Compute the specific heat capacity of ideal gas under constant $V$ and $p$ > Compute the specific heat capacities at constant volume and constant pressure for air at standard temperature and pressure, assuming it is diatomic ideal gas and a molecular mass of 28u. I have the equation for an ideal gas : $pV=Nk_BT$ and the caloric equation is : $E=\frac{5}{2}Nk_BT$ Now my definition for heat capacity is: $C=\frac{\delta Q}{dT}$. (Specific heat capacity will this divided by the mass). Now I get that $$ C=\frac{\delta Q}{dT}=\frac{dE+pdV}{dT}$$ and $$C_V=\left(\frac{\partial E}{\partial T} \right)_V \ \ \ \text{,} \ \ \ C_p=\left(\frac{\partial E}{\partial T} \right)_p+p\left(\frac{\partial V}{\partial T} \right)_p$$ I tried $C_V=\left(\frac{\partial E}{\partial T} \right)_V=\left(\frac{5}{2}Nk_B \right)_V$ but I cannot see how I can proceed with this. Nor do I think $C_p$ will be any easier to use

In physics it's $q=\Delta U+w$ and in chemistry it's $\Delta U=q+w$, don't know what it is in maths. but anyways I start with chemistry definition, since every such equation differs only by a sign.

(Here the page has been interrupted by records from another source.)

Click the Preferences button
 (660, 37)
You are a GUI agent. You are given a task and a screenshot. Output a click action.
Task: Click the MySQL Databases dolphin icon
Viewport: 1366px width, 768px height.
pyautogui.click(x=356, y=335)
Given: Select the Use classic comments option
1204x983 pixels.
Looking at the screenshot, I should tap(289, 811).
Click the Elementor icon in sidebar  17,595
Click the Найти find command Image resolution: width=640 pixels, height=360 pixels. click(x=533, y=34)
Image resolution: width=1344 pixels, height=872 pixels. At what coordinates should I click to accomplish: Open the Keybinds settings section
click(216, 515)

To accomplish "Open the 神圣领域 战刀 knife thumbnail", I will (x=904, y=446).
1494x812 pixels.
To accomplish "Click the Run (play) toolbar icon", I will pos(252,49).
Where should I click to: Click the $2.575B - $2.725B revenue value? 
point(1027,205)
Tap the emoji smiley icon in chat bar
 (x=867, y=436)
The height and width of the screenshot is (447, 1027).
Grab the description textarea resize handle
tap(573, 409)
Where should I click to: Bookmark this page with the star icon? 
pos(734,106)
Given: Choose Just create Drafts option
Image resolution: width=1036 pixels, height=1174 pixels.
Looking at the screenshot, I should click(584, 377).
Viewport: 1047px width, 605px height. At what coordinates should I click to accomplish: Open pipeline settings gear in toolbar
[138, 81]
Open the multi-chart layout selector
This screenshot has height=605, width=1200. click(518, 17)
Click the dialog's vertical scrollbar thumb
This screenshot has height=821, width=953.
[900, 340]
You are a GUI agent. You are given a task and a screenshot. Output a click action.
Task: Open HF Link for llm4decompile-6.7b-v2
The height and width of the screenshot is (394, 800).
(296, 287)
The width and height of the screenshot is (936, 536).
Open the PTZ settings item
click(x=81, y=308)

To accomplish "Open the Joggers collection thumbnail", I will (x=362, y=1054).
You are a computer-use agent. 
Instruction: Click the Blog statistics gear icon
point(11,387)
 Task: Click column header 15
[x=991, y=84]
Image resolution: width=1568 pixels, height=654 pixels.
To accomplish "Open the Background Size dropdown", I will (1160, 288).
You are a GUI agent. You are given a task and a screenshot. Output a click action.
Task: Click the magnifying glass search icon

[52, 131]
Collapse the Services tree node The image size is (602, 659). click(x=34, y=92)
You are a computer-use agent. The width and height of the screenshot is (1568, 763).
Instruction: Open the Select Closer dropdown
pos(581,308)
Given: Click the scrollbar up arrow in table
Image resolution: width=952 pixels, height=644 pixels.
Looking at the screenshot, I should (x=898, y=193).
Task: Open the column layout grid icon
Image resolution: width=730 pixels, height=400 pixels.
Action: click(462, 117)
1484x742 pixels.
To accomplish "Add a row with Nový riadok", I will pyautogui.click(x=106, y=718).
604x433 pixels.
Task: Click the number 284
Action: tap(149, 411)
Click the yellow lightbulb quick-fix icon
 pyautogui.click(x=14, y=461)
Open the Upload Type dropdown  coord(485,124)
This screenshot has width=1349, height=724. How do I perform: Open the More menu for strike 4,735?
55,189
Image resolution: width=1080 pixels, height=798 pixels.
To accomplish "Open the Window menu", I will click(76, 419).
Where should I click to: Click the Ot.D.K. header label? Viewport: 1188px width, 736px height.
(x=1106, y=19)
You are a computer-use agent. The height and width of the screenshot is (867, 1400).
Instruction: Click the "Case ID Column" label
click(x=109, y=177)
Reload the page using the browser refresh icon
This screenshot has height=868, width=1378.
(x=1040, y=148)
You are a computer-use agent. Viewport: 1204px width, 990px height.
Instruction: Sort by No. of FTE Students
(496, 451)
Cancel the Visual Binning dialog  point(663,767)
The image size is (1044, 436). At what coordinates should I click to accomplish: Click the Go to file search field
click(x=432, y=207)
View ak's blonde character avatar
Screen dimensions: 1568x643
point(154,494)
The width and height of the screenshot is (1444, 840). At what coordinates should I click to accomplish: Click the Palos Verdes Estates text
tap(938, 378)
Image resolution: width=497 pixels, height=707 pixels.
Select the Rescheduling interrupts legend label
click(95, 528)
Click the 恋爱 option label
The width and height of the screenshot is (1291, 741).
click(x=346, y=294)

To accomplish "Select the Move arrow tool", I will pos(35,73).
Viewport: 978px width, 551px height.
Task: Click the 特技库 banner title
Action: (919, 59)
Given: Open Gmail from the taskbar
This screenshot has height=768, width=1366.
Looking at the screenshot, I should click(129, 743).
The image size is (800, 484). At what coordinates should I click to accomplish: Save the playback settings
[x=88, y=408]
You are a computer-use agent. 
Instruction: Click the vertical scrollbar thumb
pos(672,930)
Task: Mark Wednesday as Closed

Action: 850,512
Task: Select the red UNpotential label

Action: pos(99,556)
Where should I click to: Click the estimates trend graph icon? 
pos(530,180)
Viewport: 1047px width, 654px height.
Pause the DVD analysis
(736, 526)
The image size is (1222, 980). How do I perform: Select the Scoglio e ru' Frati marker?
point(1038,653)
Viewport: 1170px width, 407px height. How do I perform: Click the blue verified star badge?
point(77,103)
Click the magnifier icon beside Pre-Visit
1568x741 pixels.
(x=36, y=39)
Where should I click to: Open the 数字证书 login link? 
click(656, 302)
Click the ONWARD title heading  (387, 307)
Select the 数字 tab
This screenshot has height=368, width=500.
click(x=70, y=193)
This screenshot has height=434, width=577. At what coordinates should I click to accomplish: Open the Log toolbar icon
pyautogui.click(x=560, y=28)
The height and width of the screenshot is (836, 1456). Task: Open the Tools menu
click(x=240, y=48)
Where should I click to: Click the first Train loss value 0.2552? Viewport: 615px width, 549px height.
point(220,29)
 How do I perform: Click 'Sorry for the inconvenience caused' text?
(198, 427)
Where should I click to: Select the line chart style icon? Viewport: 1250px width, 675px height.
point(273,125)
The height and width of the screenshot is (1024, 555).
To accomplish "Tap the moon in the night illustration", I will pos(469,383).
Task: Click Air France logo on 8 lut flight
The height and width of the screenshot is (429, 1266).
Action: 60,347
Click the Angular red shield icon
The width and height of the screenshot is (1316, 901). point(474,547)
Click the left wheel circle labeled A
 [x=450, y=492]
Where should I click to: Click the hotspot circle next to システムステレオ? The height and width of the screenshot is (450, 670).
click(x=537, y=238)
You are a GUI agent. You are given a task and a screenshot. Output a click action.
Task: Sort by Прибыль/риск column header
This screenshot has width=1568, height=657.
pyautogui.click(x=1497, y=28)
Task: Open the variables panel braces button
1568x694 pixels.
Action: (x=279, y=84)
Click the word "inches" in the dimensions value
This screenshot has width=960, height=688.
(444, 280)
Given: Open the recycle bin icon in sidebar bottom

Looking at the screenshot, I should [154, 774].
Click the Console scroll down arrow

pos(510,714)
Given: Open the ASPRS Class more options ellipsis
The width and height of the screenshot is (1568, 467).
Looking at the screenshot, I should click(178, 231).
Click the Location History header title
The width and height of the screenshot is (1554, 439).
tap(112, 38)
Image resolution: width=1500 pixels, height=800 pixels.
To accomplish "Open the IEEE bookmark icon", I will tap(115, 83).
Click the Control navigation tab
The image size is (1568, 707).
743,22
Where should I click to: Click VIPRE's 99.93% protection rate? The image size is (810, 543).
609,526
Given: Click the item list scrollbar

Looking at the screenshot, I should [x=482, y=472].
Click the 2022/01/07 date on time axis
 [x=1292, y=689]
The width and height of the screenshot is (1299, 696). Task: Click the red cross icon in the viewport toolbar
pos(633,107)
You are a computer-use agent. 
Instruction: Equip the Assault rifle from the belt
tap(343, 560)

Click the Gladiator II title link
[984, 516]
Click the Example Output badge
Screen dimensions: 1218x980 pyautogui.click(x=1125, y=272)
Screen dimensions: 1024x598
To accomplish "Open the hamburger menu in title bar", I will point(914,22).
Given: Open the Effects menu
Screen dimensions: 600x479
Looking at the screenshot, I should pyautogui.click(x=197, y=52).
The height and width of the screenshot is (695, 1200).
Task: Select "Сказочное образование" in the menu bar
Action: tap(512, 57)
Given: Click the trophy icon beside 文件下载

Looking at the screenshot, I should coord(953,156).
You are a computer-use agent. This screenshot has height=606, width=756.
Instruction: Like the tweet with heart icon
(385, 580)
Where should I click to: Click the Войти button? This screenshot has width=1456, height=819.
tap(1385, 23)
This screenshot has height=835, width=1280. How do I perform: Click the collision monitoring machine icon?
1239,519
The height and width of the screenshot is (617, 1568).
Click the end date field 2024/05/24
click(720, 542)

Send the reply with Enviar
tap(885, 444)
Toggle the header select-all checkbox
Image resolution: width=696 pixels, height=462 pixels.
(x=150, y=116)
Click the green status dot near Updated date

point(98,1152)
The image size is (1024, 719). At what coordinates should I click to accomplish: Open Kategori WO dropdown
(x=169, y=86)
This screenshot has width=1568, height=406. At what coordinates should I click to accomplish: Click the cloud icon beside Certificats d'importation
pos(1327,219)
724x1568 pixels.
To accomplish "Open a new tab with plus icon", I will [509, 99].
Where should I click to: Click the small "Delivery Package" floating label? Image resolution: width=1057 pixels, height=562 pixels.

At constant volume, $dV=0$, so $$\Delta W=-pdV=0$$
so $$\Delta Q=\Delta E=\left(\frac{5}{2}\right)Nk_B\Delta T$$
so $$C_v=\frac{\partial Q}{\partial T}=\left(\frac{5}{2}\right)Nk_B$$ At constant pressure, $$\Delta H=\Delta E+\Delta (pV)=\Delta Q+\Delta W+pdV=\Delta Q+(-pdV)+pdV=\Delta Q$$ so $$\Delta Q=\Delta H=\Delta E+\Delta(pV)=\left(\frac{5}{2}\right)Nk_B\Delta T+\underbrace{Nk_B\Delta T}_{\text{actually it's }\Delta(Nk_BT) }=\left(\frac{5}{2}+1\right)Nk_BT$$, so $$C_p=\frac{\partial Q}{\partial T}=\left(\frac{5}{2}+1\right)Nk_B$$